DATASET EXCERPTS:
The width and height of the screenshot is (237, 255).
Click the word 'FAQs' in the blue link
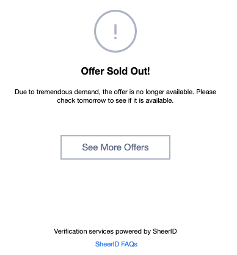point(129,244)
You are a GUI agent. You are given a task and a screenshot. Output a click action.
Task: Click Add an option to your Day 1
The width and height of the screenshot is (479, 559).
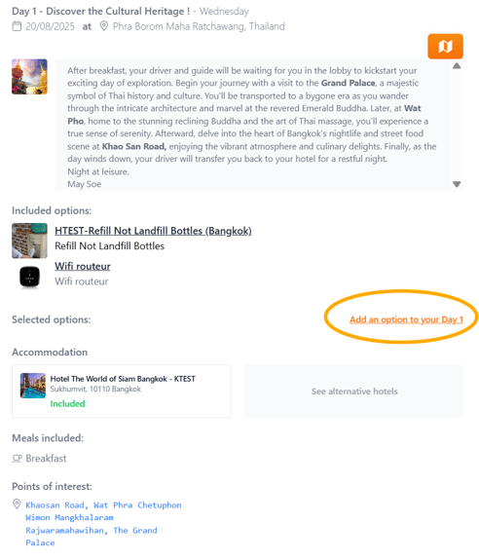[x=406, y=319]
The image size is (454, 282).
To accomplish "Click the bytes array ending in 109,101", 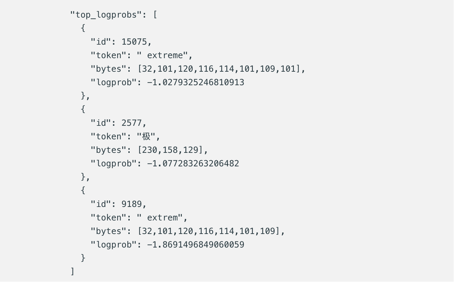I will 219,69.
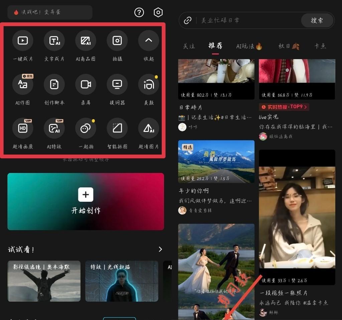342x320 pixels.
Task: Open the AI特效 effects tool
Action: tap(54, 128)
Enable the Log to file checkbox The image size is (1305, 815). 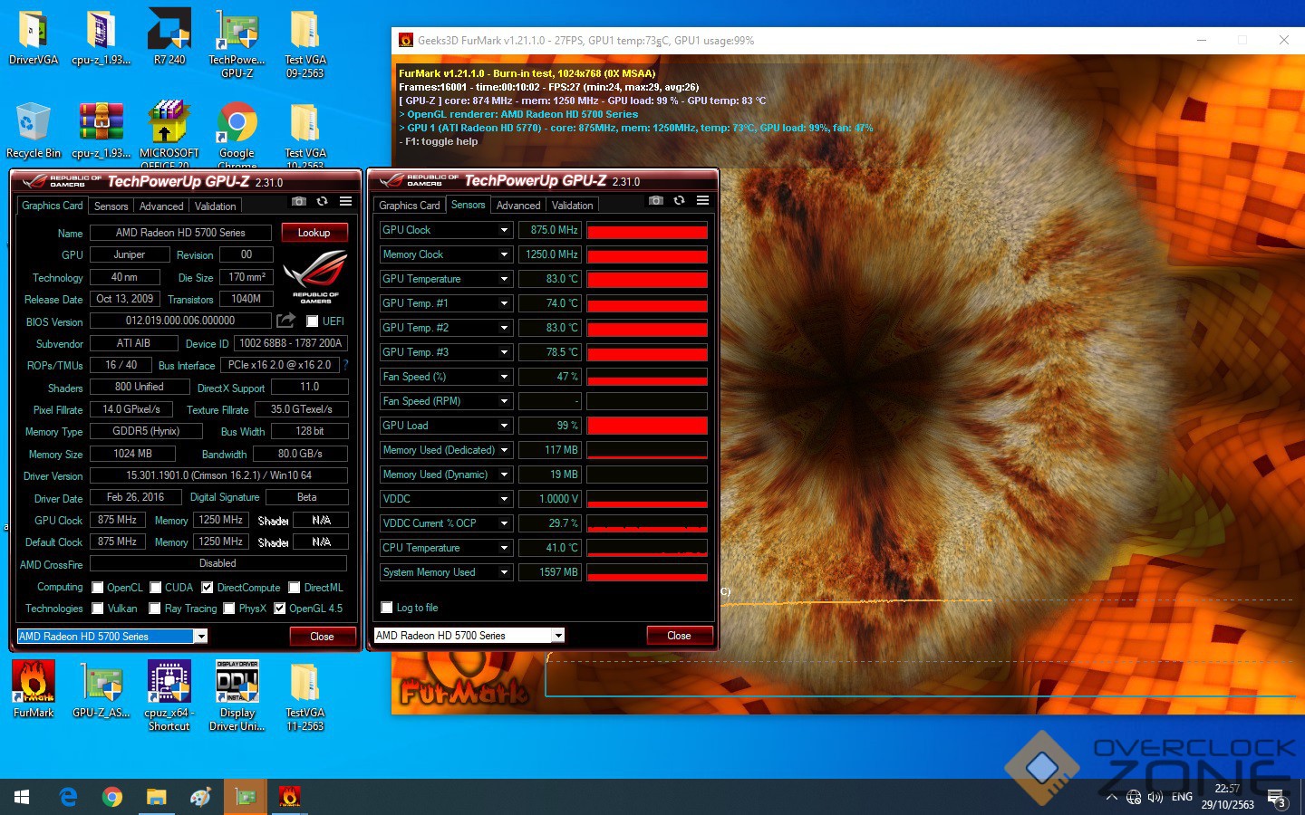[387, 608]
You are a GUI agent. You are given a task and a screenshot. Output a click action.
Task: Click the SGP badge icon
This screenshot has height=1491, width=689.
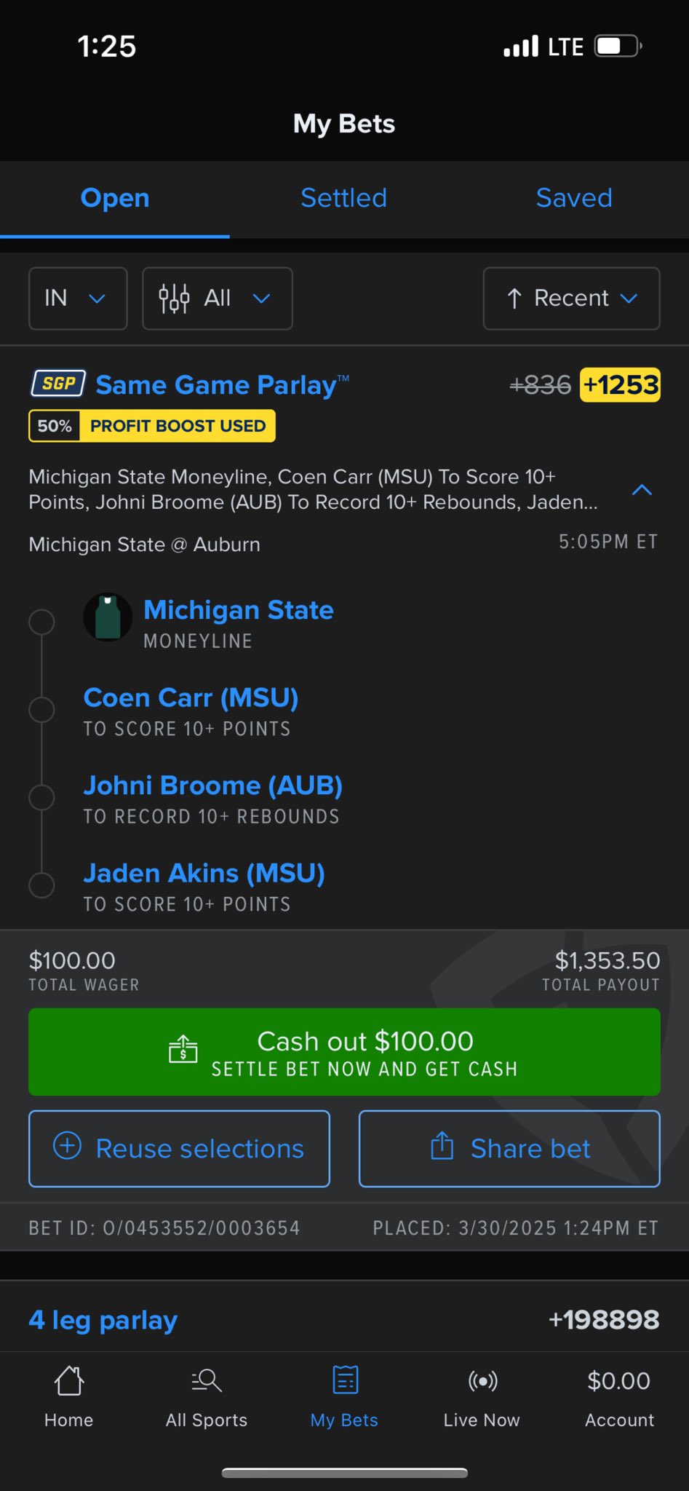click(x=58, y=384)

WHAT THIS TASK INVOLVES: Working from the entries above, reproduce exactly and only the lines beginning with the line that has "Click the word 'FAQs' in the blue link" and ending with the line that has "The image size is (454, 282)."; omit all pictures.

YOUR SOLUTION:
Click the word 'FAQs' in the blue link
point(129,244)
You are a GUI agent. You are given a task and a screenshot. Output a click action.
Task: Click Add an option to your Day 1
The width and height of the screenshot is (479, 559).
[x=406, y=319]
The image size is (454, 282).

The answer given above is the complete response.